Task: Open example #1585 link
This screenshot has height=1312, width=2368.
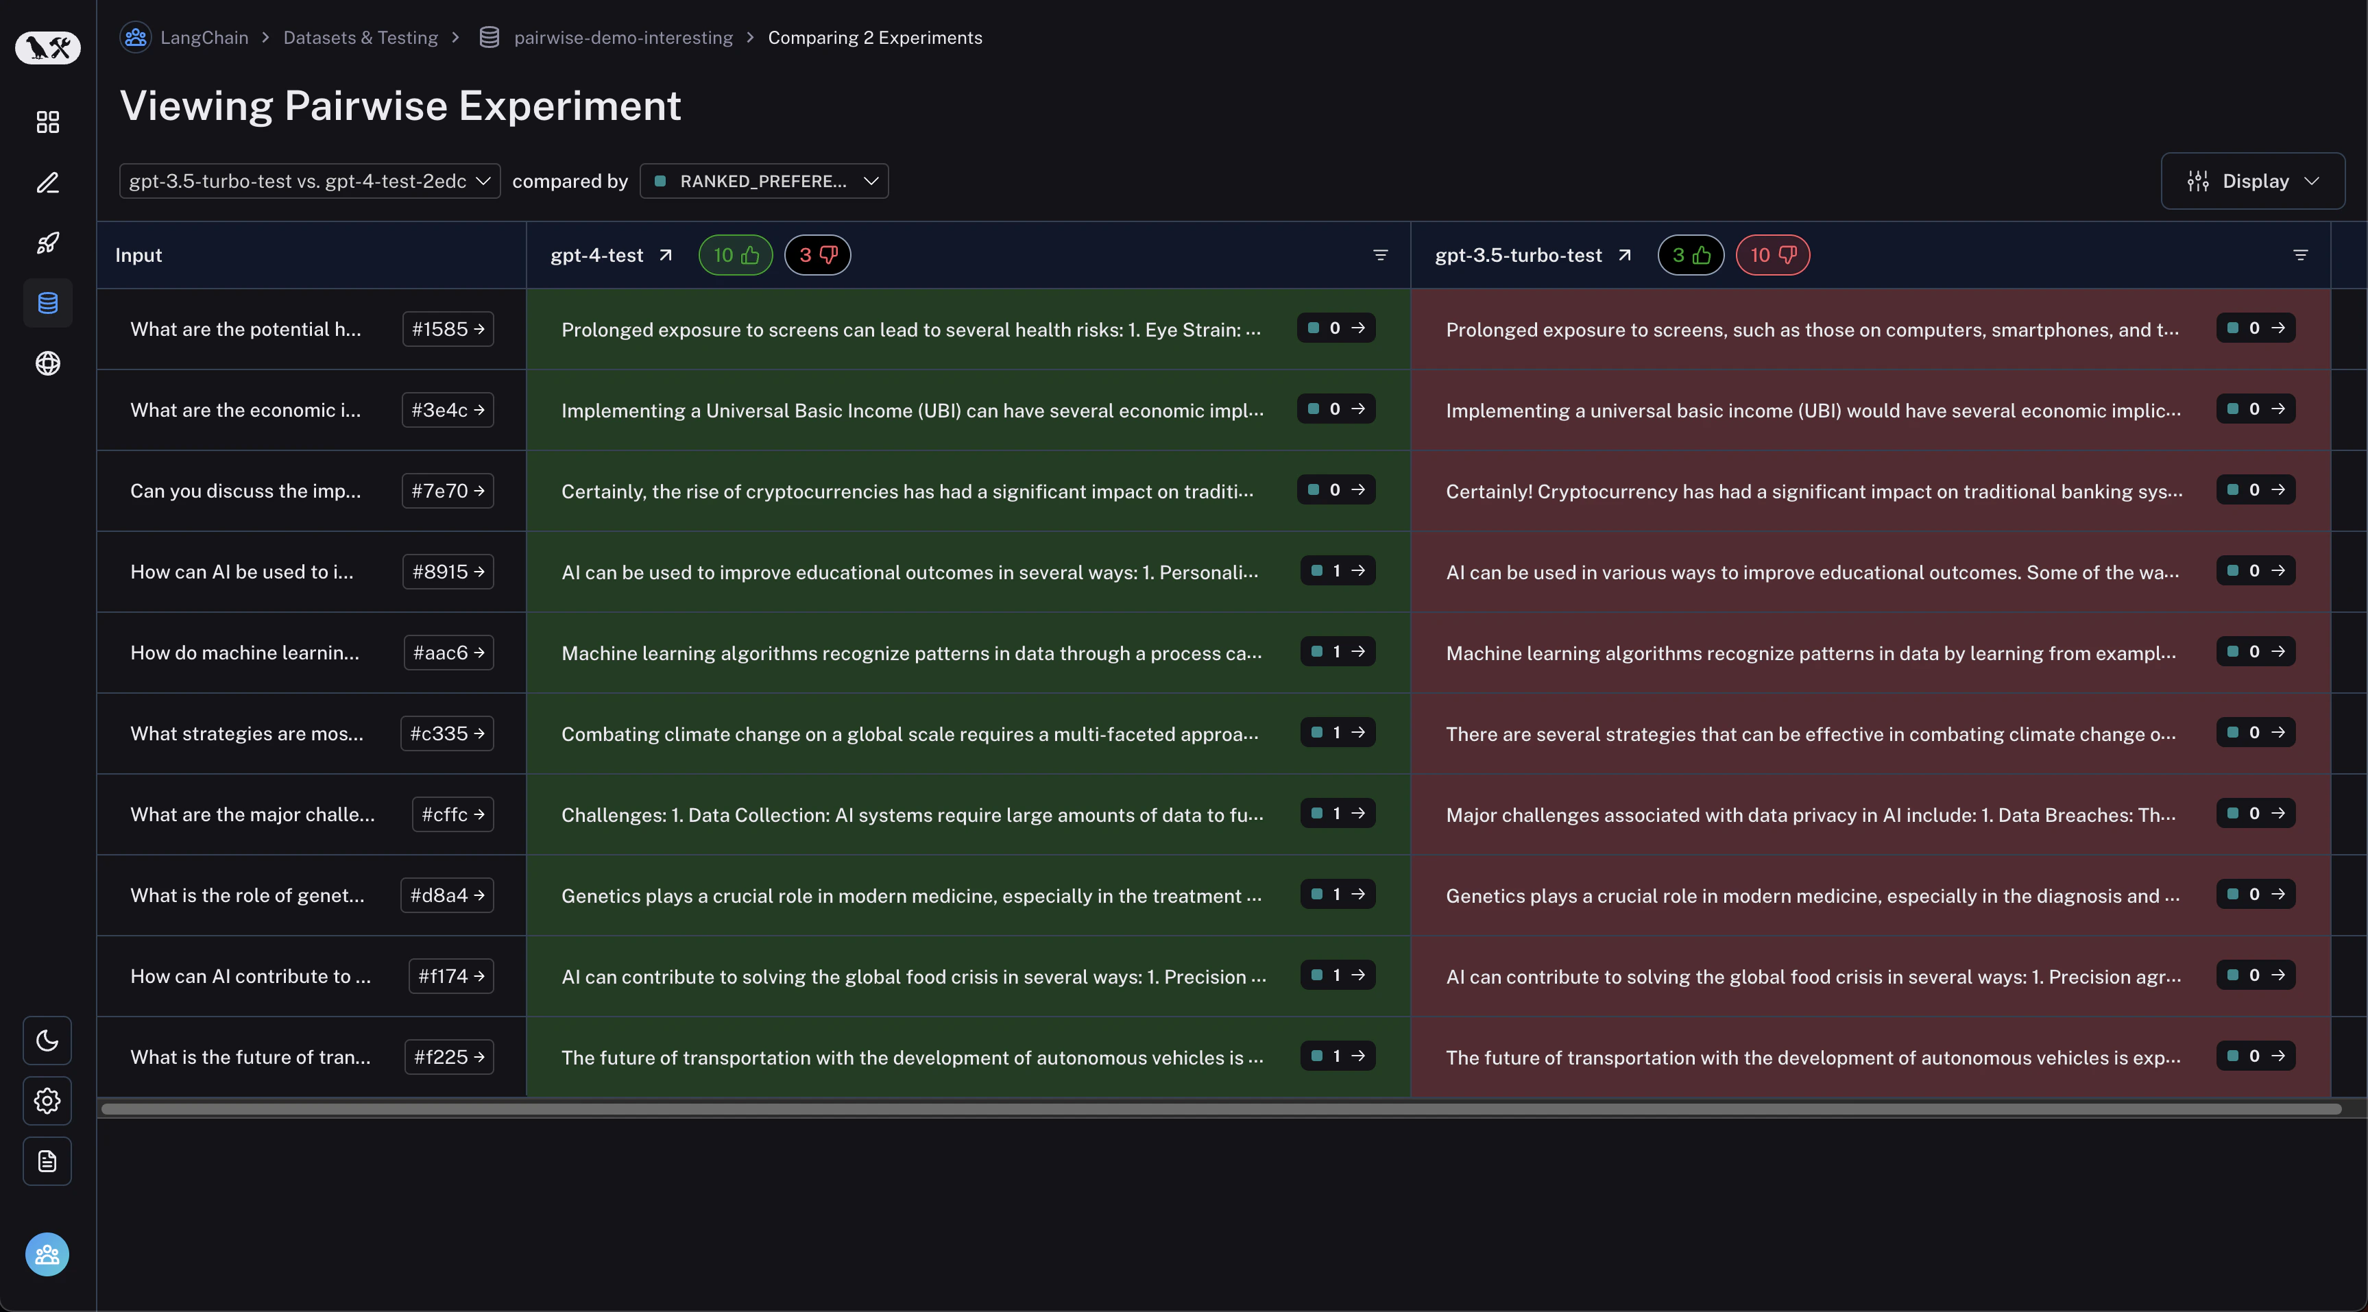Action: pos(448,329)
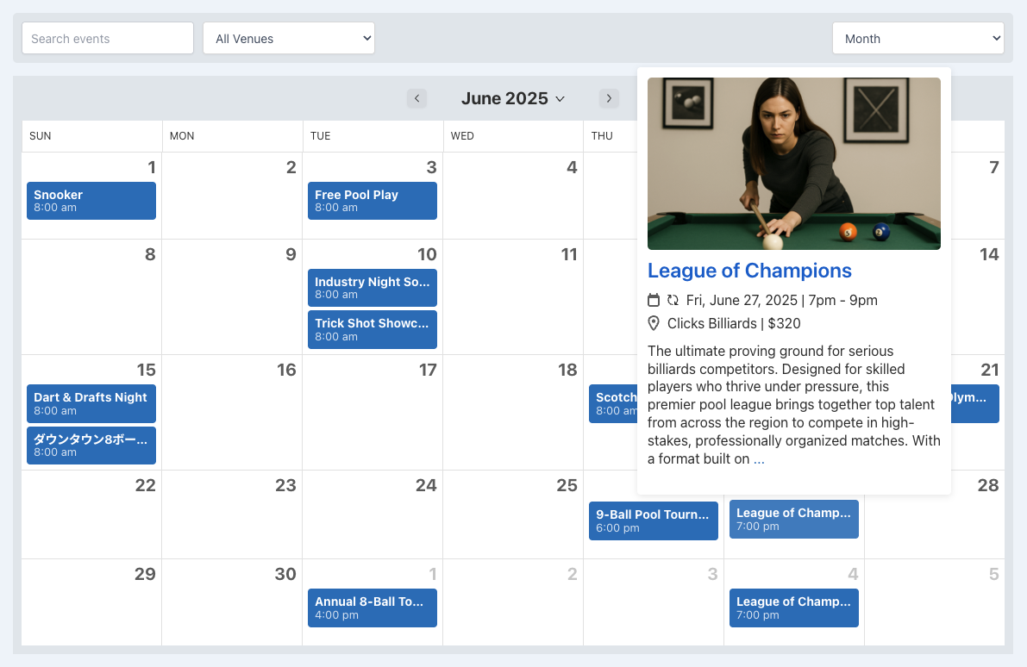
Task: Open the 9-Ball Pool Tournament event
Action: (653, 521)
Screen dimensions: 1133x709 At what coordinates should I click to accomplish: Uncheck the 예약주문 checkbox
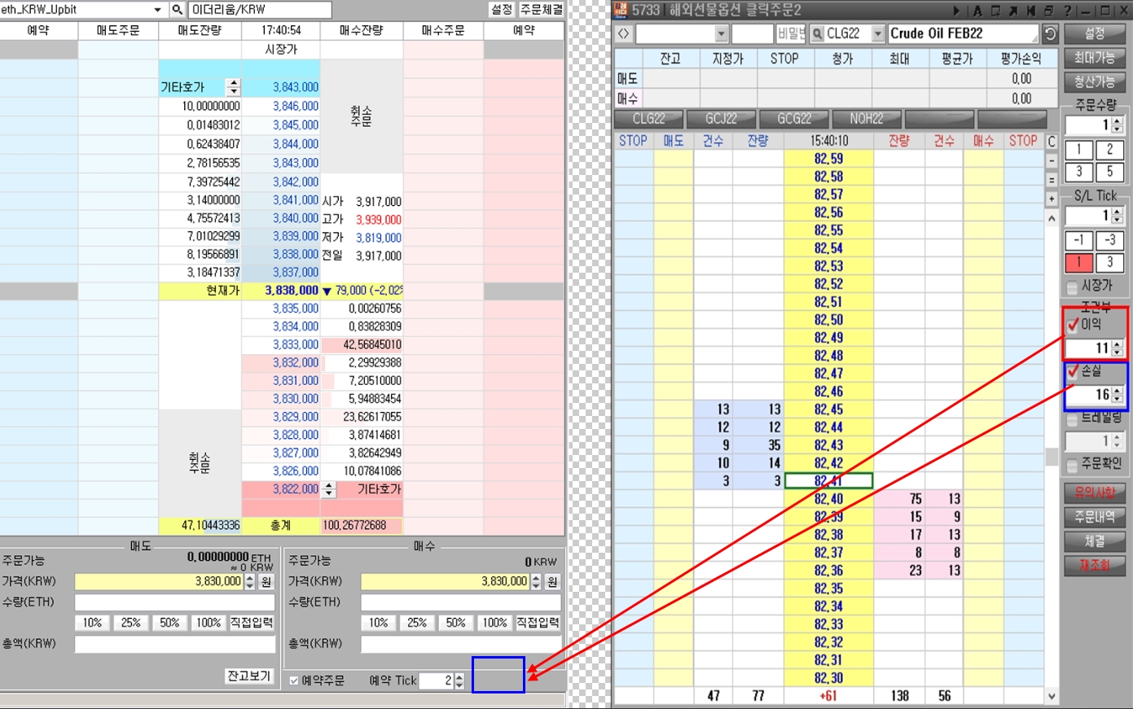(x=294, y=681)
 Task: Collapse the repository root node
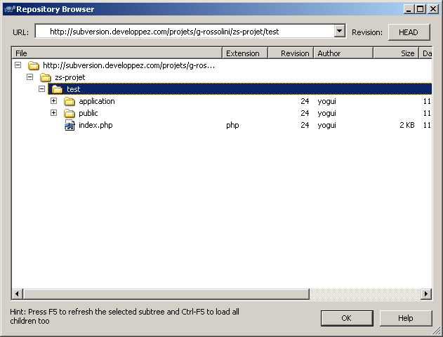coord(18,65)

WHAT TO DO. Quote every line of the items above word for word, leaving out the pictures.

TASK RESULT.
Task: Open example #1585 link
This screenshot has height=1312, width=2368.
Action: pos(448,329)
Task: Open the 9-Ball Pool Tournament event
Action: (653, 521)
Screen dimensions: 1133x709 At what coordinates should I click to accomplish: Uncheck the 예약주문 checkbox
(x=294, y=681)
 Task: Collapse the repository root node
coord(18,65)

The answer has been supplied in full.